[PATCH v2 1/2] net/mlx5: check for no data read in devx interrupt
Kevin Traynor
ktraynor at redhat.com
Tue Feb 10 20:07:52 CET 2026
On 10/02/2026 17:05, Slava Ovsiienko wrote:
> Hi,
>
Hi Slava,
> I'm sorry, I have some concern about the patch.
>
No problem, that's what reviews are for :-) thanks for reviewing.
> How it works, as far as I understand:
>
> - DPDK simulates interrupts in user mode with epoll_wait()
> - mlx5 PMD emits the async counter query command to the NIC periodically
I didn't think this would happen unless there was something like
hardware offload, but regardless, yes I agree there may be async counter
queries.
> - there might be multiple async query commands in the flight
> - kernel drivers handles the async query completion interrupts, pushes the token to the internal completion queue and unblocks associated fd
> - epoll_wait() sees this unblocked fd and notifies mlx5 PMD about
> - mlx5 PMD reads the completion token from the kernel queue with devx_get_async_cmd_comp()
>
> The concern scenario, let's assume:
>
> - we have 2 async query commands in the flight
> - the first async query completes, fd is unblocked, PMD is inviked, the completion is read by PMD and is being handled
> - the second async query completes, fd gets unblocked, the second token is written to the queue
> - the PMD completes the handling of the first completion and reads the queue again (with devx_get_async_cmd_comp() call in the loop)

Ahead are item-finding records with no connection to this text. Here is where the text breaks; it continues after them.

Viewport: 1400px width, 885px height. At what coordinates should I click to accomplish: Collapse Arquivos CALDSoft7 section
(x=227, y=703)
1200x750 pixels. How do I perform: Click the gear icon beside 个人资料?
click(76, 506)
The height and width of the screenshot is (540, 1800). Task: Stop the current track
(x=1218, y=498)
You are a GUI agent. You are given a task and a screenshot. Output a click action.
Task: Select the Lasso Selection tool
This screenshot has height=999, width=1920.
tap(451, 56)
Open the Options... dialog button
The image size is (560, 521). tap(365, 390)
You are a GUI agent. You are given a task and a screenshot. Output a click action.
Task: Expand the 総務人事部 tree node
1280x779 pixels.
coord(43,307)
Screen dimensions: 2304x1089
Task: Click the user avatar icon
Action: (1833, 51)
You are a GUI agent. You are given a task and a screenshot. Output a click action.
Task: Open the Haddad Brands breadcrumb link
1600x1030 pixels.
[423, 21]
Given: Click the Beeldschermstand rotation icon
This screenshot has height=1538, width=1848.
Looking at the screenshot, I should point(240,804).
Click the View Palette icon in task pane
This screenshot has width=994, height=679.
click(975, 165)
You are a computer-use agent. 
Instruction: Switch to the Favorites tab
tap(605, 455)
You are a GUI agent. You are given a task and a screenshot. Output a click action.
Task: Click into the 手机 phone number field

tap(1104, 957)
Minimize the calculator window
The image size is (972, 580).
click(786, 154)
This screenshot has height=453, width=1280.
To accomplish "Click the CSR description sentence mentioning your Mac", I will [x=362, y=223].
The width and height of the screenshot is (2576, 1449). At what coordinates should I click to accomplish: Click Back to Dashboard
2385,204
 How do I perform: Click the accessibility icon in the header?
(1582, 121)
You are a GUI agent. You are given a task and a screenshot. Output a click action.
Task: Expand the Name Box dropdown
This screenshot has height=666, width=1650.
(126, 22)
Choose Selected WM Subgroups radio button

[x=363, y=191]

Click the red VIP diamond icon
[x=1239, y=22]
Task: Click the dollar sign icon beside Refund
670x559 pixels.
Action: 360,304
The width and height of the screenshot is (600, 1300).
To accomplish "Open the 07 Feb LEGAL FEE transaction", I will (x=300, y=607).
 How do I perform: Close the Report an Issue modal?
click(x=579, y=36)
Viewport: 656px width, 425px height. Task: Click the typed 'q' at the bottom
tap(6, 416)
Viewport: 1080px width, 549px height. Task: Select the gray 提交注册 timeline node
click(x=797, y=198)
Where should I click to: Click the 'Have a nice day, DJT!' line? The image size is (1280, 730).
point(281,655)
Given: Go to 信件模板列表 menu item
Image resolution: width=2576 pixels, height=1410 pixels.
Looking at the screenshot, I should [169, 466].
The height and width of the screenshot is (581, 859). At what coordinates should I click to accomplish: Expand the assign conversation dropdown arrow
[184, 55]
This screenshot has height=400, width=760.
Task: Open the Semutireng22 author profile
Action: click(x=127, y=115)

> - it reads the second token successfully and handles
> - then, on the third call, devx_get_async_cmd_comp() returns EAGAIN, it means queue is empty
> - DPDK calls epoll_wait() again and sees unblocked fd
> - it call mlx5 PMD, and it calls devx_get_async_cmd_comp(), but queue is empty (handled in previous interrupt handling)
> - with the patch we wrongly remove the handler
>
I'm not sure, but this ^^^ sounds feasible.
> In my opinion, we should handle flags EPOLLERR | EPOLLHUP | EPOLLRDHU from the epoll_wait()_return also for
> RTE_INTR_HANDLE_EXT and RTE_INTR_HANDLE_DEV_EVENT interrupt types.
>
That's exactly what I had in v1 of the patch! The issue is that some
clients of eal interrupt may not interpret the condition of
EPOLLHUP/EPOLLRDHUP as an error condition and/or want to do some special
handling.
The example is vhost user server, which puts in place a reconnect
mechanism. If we filter out EPOLLHUP/EPOLLRDHUP events in eal, then
virtio will not receive the callback and vhost server reconnect is
broken. I have some more notes about it in the cover letter.
Trying to base on the read pattern in devx handler was an attempt to
move logic out of eal so different handlers could be flexible in how
they handle this condition.
We do have a distinction in that mlx5 uses RTE_INTR_HANDLE_EXT and
virtio uses RTE_INTR_HANDLE_VDEV but i'm not sure that is generic enough
to base a check/don't check for EPOLLHUP/EPOLLRDHUP events on.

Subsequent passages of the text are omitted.